Embora o novo negócio estivesse funcionando e atendendo clientes, Yaisa percebeu que havia muito sobre gerir um negócio que ela desconhecia. Além disso, a empresária precisava cuidar de seus filhos e de sua casa. “Eu sabia que não podia errar e foi aí que conheci a Rede Mulher Empreendedora”.
Apoio da Rede Mulher Empreendedora
A Rede Mulher Empreendedora (RME) é uma organização social que promove o protagonismo feminino por meio do empreendedorismo e capacitação. Fundada em 2010 por Ana Fontes, a RME oferece cursos e programas, nos formatos online e presencial, para mulheres que buscam suporte e conhecimento para gerir o seu negócio. Ao todo são mais de 100 mil empreendedoras cadastradas.
“O nosso foco de atuação é oferecer capacitação em vários temas, como gestão financeira, marketing e construção de marca. Além disso, temos programa de mentorias, doação de recurso financeiro e grandes eventos de networking voltados para o ecossistema de empreendedorismo feminino”, destaca Debora Monteiro, Gerente Executiva do Instituto RME.
Entre os programas da organização estão o RME Acelera, que busca incluir as mulheres no ambiente empreendedor, o RME Conecta, que faz uma ponte entre negócios de mulheres e empresas. A RME também promove eventos anuais, como a Mansão das Empreendedoras e o Fórum Empreendedoras.
Yaisa participou da segunda edição do projeto Elas Prosperam. A iniciativa, realizada em parceria com a Visa, teve início em 2020 e ofereceu aulas online com foco em educação financeira e empreendedorismo. Já a segunda edição contemplou somente empreendedoras negras.
“Me inscrevi sem pretensão de conseguir vaga e acabei entre as 10 finalistas. Foi muito bacana. No decorrer do curso vi que não estava gerindo meu negócio corretamente, estava empurrando com a barriga, brincando de ter um negócio”.
A empresária não teve um capital no início do empreendimento e contava com o que iria ganhar para colocar mais mercadoria.
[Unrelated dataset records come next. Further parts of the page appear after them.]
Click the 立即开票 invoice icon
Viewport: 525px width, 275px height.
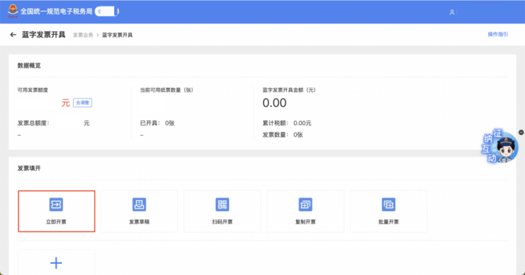tap(56, 204)
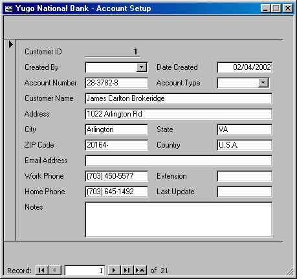Image resolution: width=297 pixels, height=279 pixels.
Task: Select the Email Address field
Action: point(179,161)
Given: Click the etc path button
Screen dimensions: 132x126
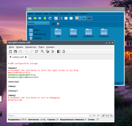Looking at the screenshot, I should point(84,18).
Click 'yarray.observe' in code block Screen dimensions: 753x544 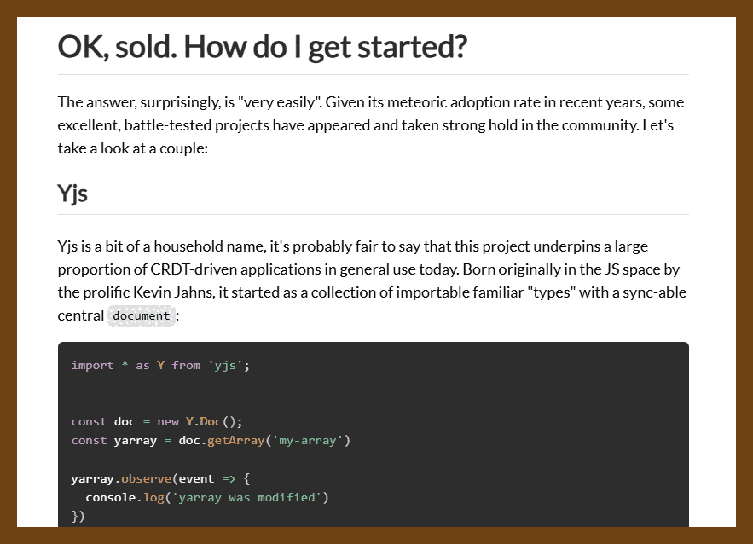[121, 478]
Yaisa destaca que o apoio da Rede Mulher Empreendedora foi o primeiro e único suporte que recebeu como mulher negra empreendedora, e que a mentoria não somente a beneficiou, mas também possibilitou que ela pudesse ajudar outras mulheres empreendedoras do seu convívio.
“Ser uma mulher preta empreendendo não é fácil. Me sinto muito forte e audaciosa. Me pego chorando várias vezes, é muito complicado um sistema que não nos apoia. Por isso o suporte da Rede Mulher Empreendedora foi de suma importância. Vou levar para o resto da minha vida”.
Para Debora Monteiro, contribuir para que mulheres sejam protagonistas dentro desse ecossistema é caminhar rumo a igualdade de gênero e contribuir para a diminuição das desigualdades sociais.
“Quando as mulheres empreendem, elas nunca pensam no individual, elas pensam no coletivo, na comunidade delas, na família delas, nos filhos. Nós sabemos, por meio das nossas pesquisas, que quando uma mulher avança com seu negócio ela contrata mais mulheres e investe na educação dos filhos e na comunidade local dela”.
O trabalho da Rede Mulher Empreendedora está alinhado a dois Objetivos de Desenvolvimento Sustentável (ODS) da Agenda 2030 da ONU. O ODS 8, que busca promover o crescimento econômico e emprego para todos; e o ODS 10, que visa reduzir as desigualdades por meio de políticas públicas, ações sociais e eliminação de práticas discriminatórias.